§ Stored records:
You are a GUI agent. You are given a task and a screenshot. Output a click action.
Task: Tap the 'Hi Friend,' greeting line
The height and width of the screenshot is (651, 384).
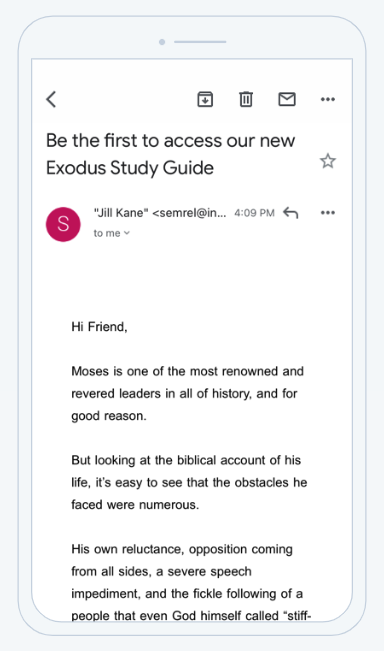[99, 327]
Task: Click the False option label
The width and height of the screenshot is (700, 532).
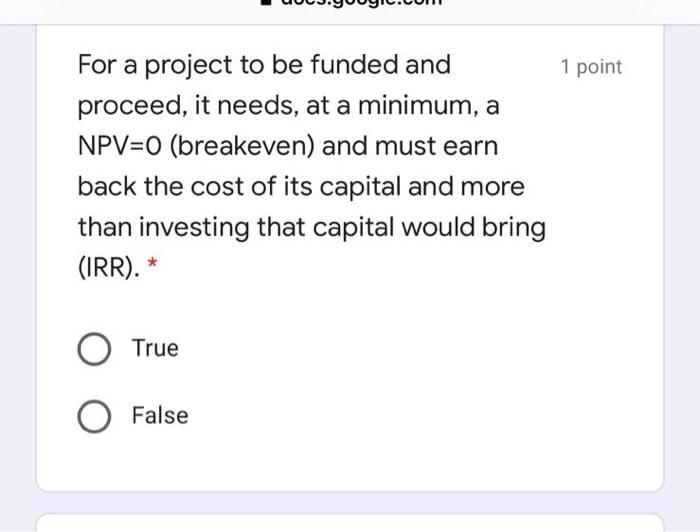Action: tap(160, 416)
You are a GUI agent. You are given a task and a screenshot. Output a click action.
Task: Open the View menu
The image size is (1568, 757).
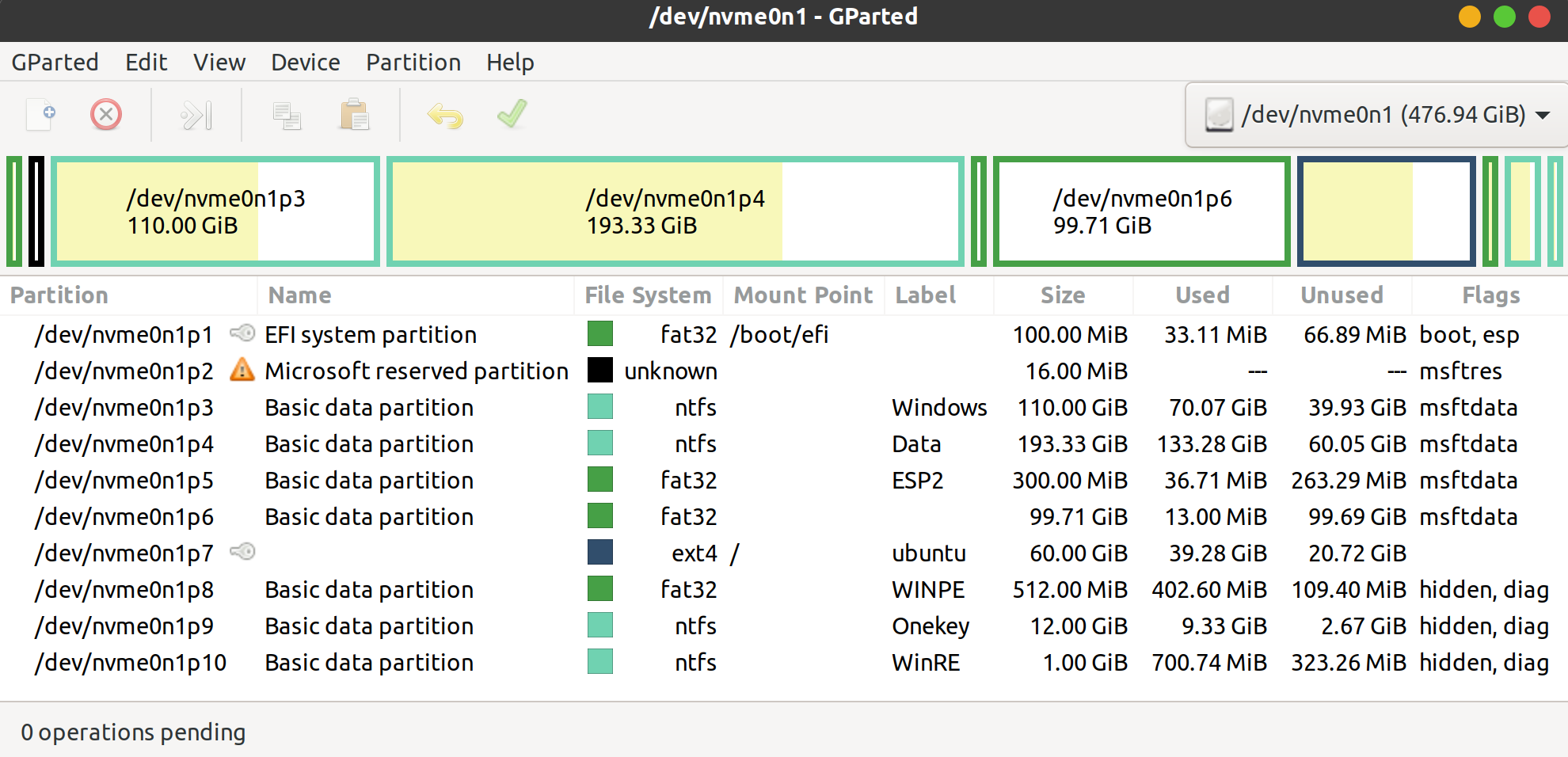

§ What the exercise asks: Give again, exactly as written, the lines from the one with "Task: Tap the 'Hi Friend,' greeting line" through the last line of the entries above, but skip the pictures.

§ Response to this exercise:
Task: Tap the 'Hi Friend,' greeting line
The height and width of the screenshot is (651, 384).
[99, 327]
Task: Click the False option label
The width and height of the screenshot is (700, 532).
Action: tap(160, 416)
You are a GUI agent. You are given a task and a screenshot. Output a click action.
Task: Open the View menu
The image size is (1568, 757).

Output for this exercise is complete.